Directions:
1. In the passage about the juror misconduct appeal, translate this sentence into Spanish: "The appellate court therefore reversed Loehrlein’s convictions and remanded for a new trial."
2. Reproduce the portion of the juror misconduct appeal passage starting at "Additionally, the majority" and ending at "his insanity defense.".
3. Carry on the passage about the juror misconduct appeal from the point where it ends.

Provided text:

◇ ◇ ◇ ◇

The attorney also wrote “N/A,” to a question that asked if she, any immediate family members, or a close friend had been a witness or victim in a criminal matter, despite stating that she had been the victim of repeated domestic abuse.

The attorney also wrote “N/A,” to a question that asked if she, any immediate family members, or a close friend had been a witness or victim in a criminal matter, despite stating that she had been the victim of repeated domestic abuse.

Loehrlein’s conviction was overturned in February by a divided panel of the Indiana Court of Appeals, which remanded for a new trial. The majority found it had “no hesitation in concluding that L.W.’s incorrect, untruthful response to Question 15 amounted to gross misconduct.”

Citing State v. Dye, 784 N.E.2d 469, 472 (Ind. 2003), Judge Paul Mathias, joined by Judge James Kirsch, wrote that “… although L.W.’s conduct does not reach the depths of (Juror Jackie) Gunn’s dishonesty, she would have been aware that she had been charged with a crime, even though that charge was later dismissed, and that her answer of ‘N/A’ was at best incomplete and misleading, and at worst intentionally dishonest.

“L.W.’s answers to the juror questionnaire and her dissembling during her post-trial deposition are especially egregious because she was and is an attorney licensed to practice in this state, with almost twenty years of experience at the time of trial. To the extent that the trial court concluded that L.W.’s behavior did not amount to gross juror misconduct, its decision was clearly against the logic and effect of the facts and circumstances before the court,” the majority continued.

Additionally, the majority found L.W.’s untruthful answers deprived Loehrlein of the ability to delve into the attorney’s prior experience with domestic violence. Likewise, the majority found the trial court abused its discretion by denying the motion for a new trial, but did not err by refusing Loehrlein’s tendered instruction regarding his insanity defense.

The appellate court therefore reversed Loehrlein’s convictions and remanded for a new trial.

However, Judge L. Mark Bailey, in a separate dissent, was unpersuaded that the trial court abused its discretion by denying Loehrlein’s motion to set aside the verdict.

◇ ◇ ◇ ◇

(Screenshot grounding records)
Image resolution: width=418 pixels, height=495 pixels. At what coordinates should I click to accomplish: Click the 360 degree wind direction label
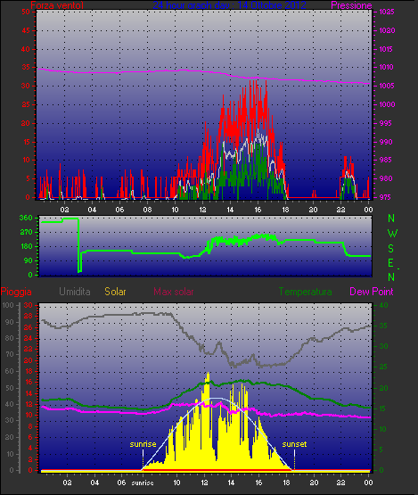26,218
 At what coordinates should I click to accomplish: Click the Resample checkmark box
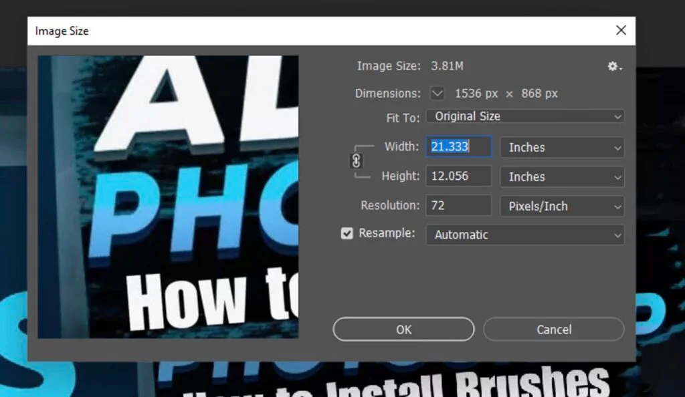tap(347, 233)
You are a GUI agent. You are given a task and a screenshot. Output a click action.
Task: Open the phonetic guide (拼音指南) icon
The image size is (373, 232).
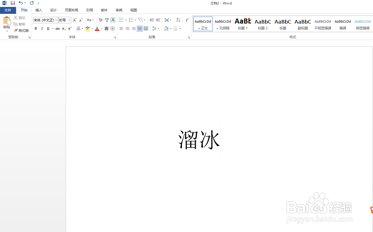click(x=107, y=20)
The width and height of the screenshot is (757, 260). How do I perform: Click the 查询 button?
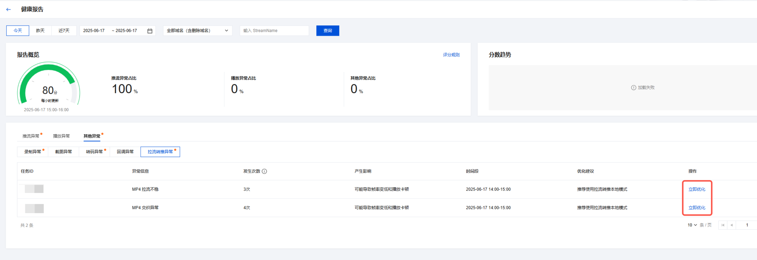coord(327,31)
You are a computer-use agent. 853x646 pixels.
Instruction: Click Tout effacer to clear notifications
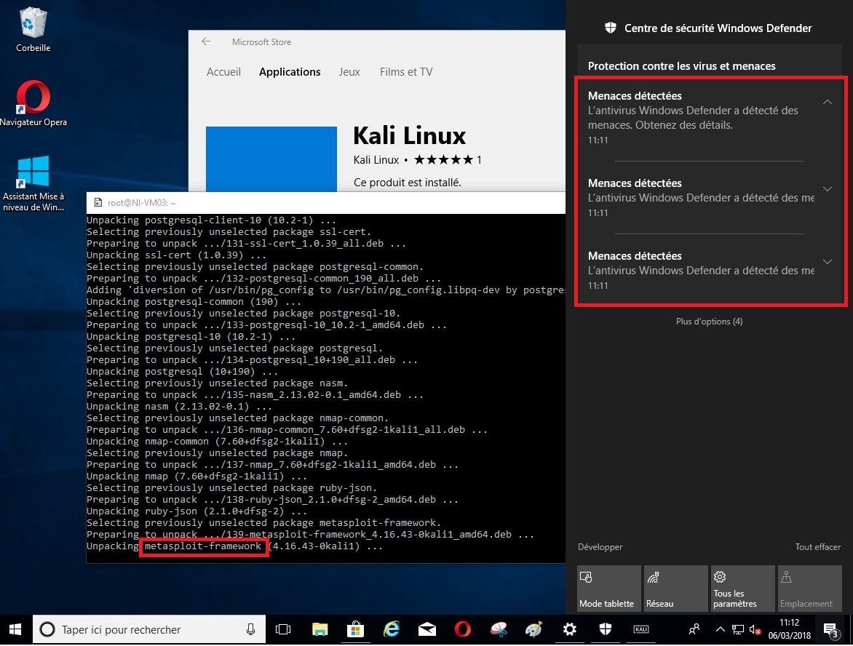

◇ ◇ ◇ ◇

Written responses:
1. Por lo tanto, el tribunal de apelación revocó las condenas de Loehrlein y devolvió el caso para un nuevo juicio.

2.
Additionally, the majority found L.W.’s untruthful answers deprived Loehrlein of the ability to delve into the attorney’s prior experience with domestic violence. Likewise, the majority found the trial court abused its discretion by denying the motion for a new trial, but did not err by refusing Loehrlein’s tendered instruction regarding his insanity defense.

3.
“(L).W., a practicing attorney, stated at her deposition that the contested issue for the jury was whether Loehrlein had established his insanity defense. (L).W. denied that her domestic violence history affected the insanity determination. Indeed, two appointed mental health experts testified that Loehrlein was sane and his own expert witness described Loehrlein’s thought processes but stopped short of opining that he was insane. Because Loehrlein admitted to the attacks and the jury heard from unified experts, there is no discernible harm from his loss of the opportunity to strike (L).W. as a juror,” Bailey wrote in dissent.

Loehrlein v. State was the lone appeal granted transfer to the Indiana Supreme Court last week. Justices denied 17 other appeals. Among those turned down, the high court:

  • Let stand on a 3-2 vote an obstruction of justice verdict in a bench trial against Robert Wayne Moore despite evidence that a detective investigating the murder of Moore’s stepmother lied on the stand in Moore’s obstruction case. At issue in in Robert Wayne Moore v. State of Indiana19A-CR-1125,  was testimony of a Lawrence police detective who wrongly testified that certain DNA tests that had been conducted in the investigation of Moore’s efforts to assist his father — who was ultimately convicted of his wife’s murder — in disposing of the stepmother’s body. Chief Justice Loretta Rush and Justice Christopher Goff would have granted transfer to hear Moore’s appeal.
  • Unanimously rejected the transfer petition of an Indianapolis mother who unsuccessfully argued on appeal that her felony battery conviction for repeatedly striking her 9-year-old son with an electrical cord violated the doctrine of parental privileges. The court let stand the conviction in Guadalupe Pava v. State of Indiana, 19A-CR-716.

All other transfer denials were unanimous. Indiana Supreme Court transfer dispositions may be viewed here.